Nothing but the data below, returned exactly, should appear in the answer.

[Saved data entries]
──────
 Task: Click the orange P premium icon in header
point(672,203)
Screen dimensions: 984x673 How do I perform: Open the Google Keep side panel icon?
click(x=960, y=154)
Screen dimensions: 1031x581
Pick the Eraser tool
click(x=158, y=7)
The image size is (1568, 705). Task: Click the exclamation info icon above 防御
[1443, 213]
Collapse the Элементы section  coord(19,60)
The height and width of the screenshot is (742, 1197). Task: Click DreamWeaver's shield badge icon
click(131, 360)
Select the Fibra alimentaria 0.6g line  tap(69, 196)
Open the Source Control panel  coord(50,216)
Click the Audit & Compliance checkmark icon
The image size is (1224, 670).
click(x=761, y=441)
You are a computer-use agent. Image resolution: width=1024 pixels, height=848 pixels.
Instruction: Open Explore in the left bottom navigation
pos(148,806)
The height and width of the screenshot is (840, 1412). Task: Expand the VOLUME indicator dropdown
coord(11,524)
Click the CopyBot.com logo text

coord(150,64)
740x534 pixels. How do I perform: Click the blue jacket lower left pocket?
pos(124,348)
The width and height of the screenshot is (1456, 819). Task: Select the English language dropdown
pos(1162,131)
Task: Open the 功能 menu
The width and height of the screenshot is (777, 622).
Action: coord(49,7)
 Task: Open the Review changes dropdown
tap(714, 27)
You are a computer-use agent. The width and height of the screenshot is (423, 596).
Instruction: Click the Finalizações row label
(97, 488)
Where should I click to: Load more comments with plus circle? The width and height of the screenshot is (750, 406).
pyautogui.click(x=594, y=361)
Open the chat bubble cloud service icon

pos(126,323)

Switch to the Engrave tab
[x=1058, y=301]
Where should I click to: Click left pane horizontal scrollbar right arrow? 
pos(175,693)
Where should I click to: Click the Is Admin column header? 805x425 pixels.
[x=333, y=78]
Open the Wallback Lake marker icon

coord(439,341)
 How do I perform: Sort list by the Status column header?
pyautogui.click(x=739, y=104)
──────
RESPONSE TO THE TASK ▸
 Task: Click the orange P premium icon in header
point(672,203)
Screen dimensions: 984x673 How do I perform: Open the Google Keep side panel icon?
click(x=960, y=154)
Screen dimensions: 1031x581
Pick the Eraser tool
click(x=158, y=7)
The image size is (1568, 705). Task: Click the exclamation info icon above 防御
[1443, 213]
Collapse the Элементы section  coord(19,60)
The height and width of the screenshot is (742, 1197). Task: Click DreamWeaver's shield badge icon
click(131, 360)
Select the Fibra alimentaria 0.6g line  tap(69, 196)
Open the Source Control panel  coord(50,216)
Click the Audit & Compliance checkmark icon
The image size is (1224, 670).
click(x=761, y=441)
You are a computer-use agent. Image resolution: width=1024 pixels, height=848 pixels.
Instruction: Open Explore in the left bottom navigation
pos(148,806)
The height and width of the screenshot is (840, 1412). Task: Expand the VOLUME indicator dropdown
coord(11,524)
Click the CopyBot.com logo text

coord(150,64)
740x534 pixels. How do I perform: Click the blue jacket lower left pocket?
pos(124,348)
The width and height of the screenshot is (1456, 819). Task: Select the English language dropdown
pos(1162,131)
Task: Open the 功能 menu
The width and height of the screenshot is (777, 622).
Action: coord(49,7)
 Task: Open the Review changes dropdown
tap(714, 27)
You are a computer-use agent. The width and height of the screenshot is (423, 596).
Instruction: Click the Finalizações row label
(97, 488)
Where should I click to: Load more comments with plus circle? The width and height of the screenshot is (750, 406).
pyautogui.click(x=594, y=361)
Open the chat bubble cloud service icon

pos(126,323)

Switch to the Engrave tab
[x=1058, y=301]
Where should I click to: Click left pane horizontal scrollbar right arrow? 
pos(175,693)
Where should I click to: Click the Is Admin column header? 805x425 pixels.
[x=333, y=78]
Open the Wallback Lake marker icon

coord(439,341)
 How do I perform: Sort list by the Status column header?
pyautogui.click(x=739, y=104)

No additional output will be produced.